[BEGIN Data section]

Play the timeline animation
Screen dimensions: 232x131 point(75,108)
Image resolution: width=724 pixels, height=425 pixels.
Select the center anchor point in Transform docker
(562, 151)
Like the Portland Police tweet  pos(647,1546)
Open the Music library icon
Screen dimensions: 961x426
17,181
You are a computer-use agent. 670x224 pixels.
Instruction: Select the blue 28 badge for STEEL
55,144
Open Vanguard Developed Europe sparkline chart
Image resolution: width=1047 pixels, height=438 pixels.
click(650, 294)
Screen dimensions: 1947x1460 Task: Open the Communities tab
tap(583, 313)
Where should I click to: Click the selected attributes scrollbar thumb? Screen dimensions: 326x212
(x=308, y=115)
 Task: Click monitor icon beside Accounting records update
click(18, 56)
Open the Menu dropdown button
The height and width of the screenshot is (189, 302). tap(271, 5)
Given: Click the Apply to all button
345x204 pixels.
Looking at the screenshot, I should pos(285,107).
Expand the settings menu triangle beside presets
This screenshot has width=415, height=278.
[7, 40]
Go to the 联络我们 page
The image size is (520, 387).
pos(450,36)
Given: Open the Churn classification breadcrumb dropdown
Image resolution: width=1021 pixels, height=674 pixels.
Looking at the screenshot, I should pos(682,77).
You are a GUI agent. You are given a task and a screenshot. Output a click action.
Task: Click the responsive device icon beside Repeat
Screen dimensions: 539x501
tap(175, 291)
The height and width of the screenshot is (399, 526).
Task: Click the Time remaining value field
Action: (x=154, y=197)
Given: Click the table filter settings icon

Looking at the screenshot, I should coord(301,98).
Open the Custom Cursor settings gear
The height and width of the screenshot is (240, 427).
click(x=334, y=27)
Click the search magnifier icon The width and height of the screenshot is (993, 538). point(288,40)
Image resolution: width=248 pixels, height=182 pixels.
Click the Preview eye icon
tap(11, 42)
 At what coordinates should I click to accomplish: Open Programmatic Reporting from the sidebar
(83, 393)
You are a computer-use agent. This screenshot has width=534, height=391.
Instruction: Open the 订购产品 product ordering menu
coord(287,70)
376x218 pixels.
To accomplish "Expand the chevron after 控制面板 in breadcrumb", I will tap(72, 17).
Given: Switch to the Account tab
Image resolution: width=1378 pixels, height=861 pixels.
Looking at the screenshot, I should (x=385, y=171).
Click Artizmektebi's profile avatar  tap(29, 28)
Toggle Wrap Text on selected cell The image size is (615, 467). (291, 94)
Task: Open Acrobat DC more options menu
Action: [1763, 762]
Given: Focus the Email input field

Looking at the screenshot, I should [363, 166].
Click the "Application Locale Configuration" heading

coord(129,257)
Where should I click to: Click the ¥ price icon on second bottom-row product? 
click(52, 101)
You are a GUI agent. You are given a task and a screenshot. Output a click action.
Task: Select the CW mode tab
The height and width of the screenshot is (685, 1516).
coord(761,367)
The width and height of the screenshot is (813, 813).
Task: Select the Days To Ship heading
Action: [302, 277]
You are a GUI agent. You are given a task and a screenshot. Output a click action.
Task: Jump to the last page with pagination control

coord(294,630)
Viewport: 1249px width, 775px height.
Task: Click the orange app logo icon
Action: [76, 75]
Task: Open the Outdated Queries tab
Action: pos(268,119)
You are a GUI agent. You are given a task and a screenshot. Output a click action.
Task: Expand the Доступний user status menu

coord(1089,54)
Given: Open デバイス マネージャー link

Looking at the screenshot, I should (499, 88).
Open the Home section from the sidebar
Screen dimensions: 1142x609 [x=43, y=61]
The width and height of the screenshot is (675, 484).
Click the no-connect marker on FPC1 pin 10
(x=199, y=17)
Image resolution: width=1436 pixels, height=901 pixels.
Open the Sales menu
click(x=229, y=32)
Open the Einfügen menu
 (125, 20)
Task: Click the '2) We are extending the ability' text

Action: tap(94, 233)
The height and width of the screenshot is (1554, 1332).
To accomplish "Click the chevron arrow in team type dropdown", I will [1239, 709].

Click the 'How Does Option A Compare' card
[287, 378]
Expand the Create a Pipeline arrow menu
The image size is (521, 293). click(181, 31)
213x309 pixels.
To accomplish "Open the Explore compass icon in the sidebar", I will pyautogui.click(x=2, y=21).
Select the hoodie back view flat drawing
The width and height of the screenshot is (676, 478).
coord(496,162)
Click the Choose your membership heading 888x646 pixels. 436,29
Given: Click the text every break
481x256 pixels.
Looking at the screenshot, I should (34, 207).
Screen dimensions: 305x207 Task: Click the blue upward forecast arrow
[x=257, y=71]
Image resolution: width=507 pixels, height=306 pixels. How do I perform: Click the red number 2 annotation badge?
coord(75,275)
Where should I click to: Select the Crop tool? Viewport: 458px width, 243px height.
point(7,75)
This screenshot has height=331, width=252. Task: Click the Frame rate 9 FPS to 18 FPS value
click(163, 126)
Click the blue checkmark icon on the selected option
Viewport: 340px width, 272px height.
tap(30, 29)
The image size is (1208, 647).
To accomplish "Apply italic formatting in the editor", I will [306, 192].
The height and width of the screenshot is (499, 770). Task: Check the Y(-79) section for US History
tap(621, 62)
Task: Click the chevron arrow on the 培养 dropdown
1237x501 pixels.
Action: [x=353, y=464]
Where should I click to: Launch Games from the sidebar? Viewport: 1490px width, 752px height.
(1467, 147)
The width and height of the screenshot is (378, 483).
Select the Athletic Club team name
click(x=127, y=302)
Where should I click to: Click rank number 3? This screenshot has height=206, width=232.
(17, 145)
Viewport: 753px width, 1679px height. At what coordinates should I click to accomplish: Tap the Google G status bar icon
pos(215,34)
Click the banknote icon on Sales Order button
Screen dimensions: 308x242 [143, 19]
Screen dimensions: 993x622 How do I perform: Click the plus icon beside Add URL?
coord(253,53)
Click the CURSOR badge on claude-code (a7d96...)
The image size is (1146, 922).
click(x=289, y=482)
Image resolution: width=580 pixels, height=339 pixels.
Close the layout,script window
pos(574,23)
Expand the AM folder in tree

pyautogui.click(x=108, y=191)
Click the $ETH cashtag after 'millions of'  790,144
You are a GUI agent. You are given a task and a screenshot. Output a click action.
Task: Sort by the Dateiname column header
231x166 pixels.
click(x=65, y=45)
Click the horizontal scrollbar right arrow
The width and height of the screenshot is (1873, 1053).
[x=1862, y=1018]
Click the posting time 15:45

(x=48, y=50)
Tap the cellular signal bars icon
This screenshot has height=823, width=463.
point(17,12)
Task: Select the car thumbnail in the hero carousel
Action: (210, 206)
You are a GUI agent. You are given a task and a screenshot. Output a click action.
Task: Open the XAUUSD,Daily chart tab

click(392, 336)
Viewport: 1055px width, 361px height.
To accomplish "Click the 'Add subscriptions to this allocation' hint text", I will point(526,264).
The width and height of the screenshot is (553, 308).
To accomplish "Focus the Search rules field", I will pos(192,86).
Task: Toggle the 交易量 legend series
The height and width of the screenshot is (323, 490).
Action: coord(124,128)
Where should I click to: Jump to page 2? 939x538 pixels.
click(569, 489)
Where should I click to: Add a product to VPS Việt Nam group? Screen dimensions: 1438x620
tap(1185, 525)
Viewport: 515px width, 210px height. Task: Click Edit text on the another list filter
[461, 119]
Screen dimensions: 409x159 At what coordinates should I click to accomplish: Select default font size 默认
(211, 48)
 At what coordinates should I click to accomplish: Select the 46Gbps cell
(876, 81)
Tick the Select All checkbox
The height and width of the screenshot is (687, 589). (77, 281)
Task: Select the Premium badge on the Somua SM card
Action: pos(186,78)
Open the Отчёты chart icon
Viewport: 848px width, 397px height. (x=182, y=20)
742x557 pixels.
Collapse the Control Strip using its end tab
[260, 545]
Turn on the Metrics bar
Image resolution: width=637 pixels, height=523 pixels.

[END Data section]

### Description of the task
Recast all the items above as a Markdown table with two columns, No and Line. Give each line its own numbered row and leave out blank lines.

### Written solution
| No | Line |
|---|---|
| 1 | Play the timeline animation |
| 2 | Screen dimensions: 232x131 point(75,108) |
| 3 | Image resolution: width=724 pixels, height=425 pixels. |
| 4 | Select the center anchor point in Transform docker |
| 5 | (562, 151) |
| 6 | Like the Portland Police tweet  pos(647,1546) |
| 7 | Open the Music library icon |
| 8 | Screen dimensions: 961x426 |
| 9 | 17,181 |
| 10 | You are a computer-use agent. 670x224 pixels. |
| 11 | Instruction: Select the blue 28 badge for STEEL |
| 12 | 55,144 |
| 13 | Open Vanguard Developed Europe sparkline chart |
| 14 | Image resolution: width=1047 pixels, height=438 pixels. |
| 15 | click(650, 294) |
| 16 | Screen dimensions: 1947x1460 Task: Open the Communities tab |
| 17 | tap(583, 313) |
| 18 | Where should I click to: Click the selected attributes scrollbar thumb? Screen dimensions: 326x212 |
| 19 | (x=308, y=115) |
| 20 |  Task: Click monitor icon beside Accounting records update |
| 21 | click(18, 56) |
| 22 | Open the Menu dropdown button |
| 23 | The height and width of the screenshot is (189, 302). tap(271, 5) |
| 24 | Given: Click the Apply to all button |
| 25 | 345x204 pixels. |
| 26 | Looking at the screenshot, I should pos(285,107). |
| 27 | Expand the settings menu triangle beside presets |
| 28 | This screenshot has width=415, height=278. |
| 29 | [7, 40] |
| 30 | Go to the 联络我们 page |
| 31 | The image size is (520, 387). |
| 32 | pos(450,36) |
| 33 | Given: Open the Churn classification breadcrumb dropdown |
| 34 | Image resolution: width=1021 pixels, height=674 pixels. |
| 35 | Looking at the screenshot, I should pos(682,77). |
| 36 | You are a GUI agent. You are given a task and a screenshot. Output a click action. |
| 37 | Task: Click the responsive device icon beside Repeat |
| 38 | Screen dimensions: 539x501 |
| 39 | tap(175, 291) |
| 40 | The height and width of the screenshot is (399, 526). |
| 41 | Task: Click the Time remaining value field |
| 42 | Action: (x=154, y=197) |
| 43 | Given: Click the table filter settings icon |
| 44 | Looking at the screenshot, I should coord(301,98). |
| 45 | Open the Custom Cursor settings gear |
| 46 | The height and width of the screenshot is (240, 427). |
| 47 | click(x=334, y=27) |
| 48 | Click the search magnifier icon The width and height of the screenshot is (993, 538). point(288,40) |
| 49 | Image resolution: width=248 pixels, height=182 pixels. |
| 50 | Click the Preview eye icon |
| 51 | tap(11, 42) |
| 52 |  At what coordinates should I click to accomplish: Open Programmatic Reporting from the sidebar |
| 53 | (83, 393) |
| 54 | You are a computer-use agent. This screenshot has width=534, height=391. |
| 55 | Instruction: Open the 订购产品 product ordering menu |
| 56 | coord(287,70) |
| 57 | 376x218 pixels. |
| 58 | To accomplish "Expand the chevron after 控制面板 in breadcrumb", I will tap(72, 17). |
| 59 | Given: Switch to the Account tab |
| 60 | Image resolution: width=1378 pixels, height=861 pixels. |
| 61 | Looking at the screenshot, I should (x=385, y=171). |
| 62 | Click Artizmektebi's profile avatar  tap(29, 28) |
| 63 | Toggle Wrap Text on selected cell The image size is (615, 467). (291, 94) |
| 64 | Task: Open Acrobat DC more options menu |
| 65 | Action: [1763, 762] |
| 66 | Given: Focus the Email input field |
| 67 | Looking at the screenshot, I should [363, 166]. |
| 68 | Click the "Application Locale Configuration" heading |
| 69 | coord(129,257) |
| 70 | Where should I click to: Click the ¥ price icon on second bottom-row product?  |
| 71 | click(52, 101) |
| 72 | You are a GUI agent. You are given a task and a screenshot. Output a click action. |
| 73 | Task: Select the CW mode tab |
| 74 | The height and width of the screenshot is (685, 1516). |
| 75 | coord(761,367) |
| 76 | The width and height of the screenshot is (813, 813). |
| 77 | Task: Select the Days To Ship heading |
| 78 | Action: [302, 277] |
| 79 | You are a GUI agent. You are given a task and a screenshot. Output a click action. |
| 80 | Task: Jump to the last page with pagination control |
| 81 | coord(294,630) |
| 82 | Viewport: 1249px width, 775px height. |
| 83 | Task: Click the orange app logo icon |
| 84 | Action: [76, 75] |
| 85 | Task: Open the Outdated Queries tab |
| 86 | Action: pos(268,119) |
| 87 | You are a GUI agent. You are given a task and a screenshot. Output a click action. |
| 88 | Task: Expand the Доступний user status menu |
| 89 | coord(1089,54) |
| 90 | Given: Open デバイス マネージャー link |
| 91 | Looking at the screenshot, I should (499, 88). |
| 92 | Open the Home section from the sidebar |
| 93 | Screen dimensions: 1142x609 [x=43, y=61] |
| 94 | The width and height of the screenshot is (675, 484). |
| 95 | Click the no-connect marker on FPC1 pin 10 |
| 96 | (x=199, y=17) |
| 97 | Image resolution: width=1436 pixels, height=901 pixels. |
| 98 | Open the Sales menu |
| 99 | click(x=229, y=32) |
| 100 | Open the Einfügen menu |
| 101 |  (125, 20) |
| 102 | Task: Click the '2) We are extending the ability' text |
| 103 | Action: tap(94, 233) |
| 104 | The height and width of the screenshot is (1554, 1332). |
| 105 | To accomplish "Click the chevron arrow in team type dropdown", I will [1239, 709]. |
| 106 | Click the 'How Does Option A Compare' card |
| 107 | [287, 378] |
| 108 | Expand the Create a Pipeline arrow menu |
| 109 | The image size is (521, 293). click(181, 31) |
| 110 | 213x309 pixels. |
| 111 | To accomplish "Open the Explore compass icon in the sidebar", I will pyautogui.click(x=2, y=21). |
| 112 | Select the hoodie back view flat drawing |
| 113 | The width and height of the screenshot is (676, 478). |
| 114 | coord(496,162) |
| 115 | Click the Choose your membership heading 888x646 pixels. 436,29 |
| 116 | Given: Click the text every break |
| 117 | 481x256 pixels. |
| 118 | Looking at the screenshot, I should (34, 207). |
| 119 | Screen dimensions: 305x207 Task: Click the blue upward forecast arrow |
| 120 | [x=257, y=71] |
| 121 | Image resolution: width=507 pixels, height=306 pixels. How do I perform: Click the red number 2 annotation badge? |
| 122 | coord(75,275) |
| 123 | Where should I click to: Select the Crop tool? Viewport: 458px width, 243px height. |
| 124 | point(7,75) |
| 125 | This screenshot has height=331, width=252. Task: Click the Frame rate 9 FPS to 18 FPS value |
| 126 | click(163, 126) |
| 127 | Click the blue checkmark icon on the selected option |
| 128 | Viewport: 340px width, 272px height. |
| 129 | tap(30, 29) |
| 130 | The image size is (1208, 647). |
| 131 | To accomplish "Apply italic formatting in the editor", I will [306, 192]. |
| 132 | The height and width of the screenshot is (499, 770). Task: Check the Y(-79) section for US History |
| 133 | tap(621, 62) |
| 134 | Task: Click the chevron arrow on the 培养 dropdown |
| 135 | 1237x501 pixels. |
| 136 | Action: [x=353, y=464] |
| 137 | Where should I click to: Launch Games from the sidebar? Viewport: 1490px width, 752px height. |
| 138 | (1467, 147) |
| 139 | The width and height of the screenshot is (378, 483). |
| 140 | Select the Athletic Club team name |
| 141 | click(x=127, y=302) |
| 142 | Where should I click to: Click rank number 3? This screenshot has height=206, width=232. |
| 143 | (17, 145) |
| 144 | Viewport: 753px width, 1679px height. At what coordinates should I click to accomplish: Tap the Google G status bar icon |
| 145 | pos(215,34) |
| 146 | Click the banknote icon on Sales Order button |
| 147 | Screen dimensions: 308x242 [143, 19] |
| 148 | Screen dimensions: 993x622 How do I perform: Click the plus icon beside Add URL? |
| 149 | coord(253,53) |
| 150 | Click the CURSOR badge on claude-code (a7d96...) |
| 151 | The image size is (1146, 922). |
| 152 | click(x=289, y=482) |
| 153 | Image resolution: width=580 pixels, height=339 pixels. |
| 154 | Close the layout,script window |
| 155 | pos(574,23) |
| 156 | Expand the AM folder in tree |
| 157 | pyautogui.click(x=108, y=191) |
| 158 | Click the $ETH cashtag after 'millions of'  790,144 |
| 159 | You are a GUI agent. You are given a task and a screenshot. Output a click action. |
| 160 | Task: Sort by the Dateiname column header |
| 161 | 231x166 pixels. |
| 162 | click(x=65, y=45) |
| 163 | Click the horizontal scrollbar right arrow |
| 164 | The width and height of the screenshot is (1873, 1053). |
| 165 | [x=1862, y=1018] |
| 166 | Click the posting time 15:45 |
| 167 | (x=48, y=50) |
| 168 | Tap the cellular signal bars icon |
| 169 | This screenshot has height=823, width=463. |
| 170 | point(17,12) |
| 171 | Task: Select the car thumbnail in the hero carousel |
| 172 | Action: (210, 206) |
| 173 | You are a GUI agent. You are given a task and a screenshot. Output a click action. |
| 174 | Task: Open the XAUUSD,Daily chart tab |
| 175 | click(392, 336) |
| 176 | Viewport: 1055px width, 361px height. |
| 177 | To accomplish "Click the 'Add subscriptions to this allocation' hint text", I will point(526,264). |
| 178 | The width and height of the screenshot is (553, 308). |
| 179 | To accomplish "Focus the Search rules field", I will pos(192,86). |
| 180 | Task: Toggle the 交易量 legend series |
| 181 | The height and width of the screenshot is (323, 490). |
| 182 | Action: coord(124,128) |
| 183 | Where should I click to: Jump to page 2? 939x538 pixels. |
| 184 | click(569, 489) |
| 185 | Where should I click to: Add a product to VPS Việt Nam group? Screen dimensions: 1438x620 |
| 186 | tap(1185, 525) |
| 187 | Viewport: 515px width, 210px height. Task: Click Edit text on the another list filter |
| 188 | [461, 119] |
| 189 | Screen dimensions: 409x159 At what coordinates should I click to accomplish: Select default font size 默认 |
| 190 | (211, 48) |
| 191 |  At what coordinates should I click to accomplish: Select the 46Gbps cell |
| 192 | (876, 81) |
| 193 | Tick the Select All checkbox |
| 194 | The height and width of the screenshot is (687, 589). (77, 281) |
| 195 | Task: Select the Premium badge on the Somua SM card |
| 196 | Action: pos(186,78) |
| 197 | Open the Отчёты chart icon |
| 198 | Viewport: 848px width, 397px height. (x=182, y=20) |
| 199 | 742x557 pixels. |
| 200 | Collapse the Control Strip using its end tab |
| 201 | [260, 545] |
| 202 | Turn on the Metrics bar |
| 203 | Image resolution: width=637 pixels, height=523 pixels. |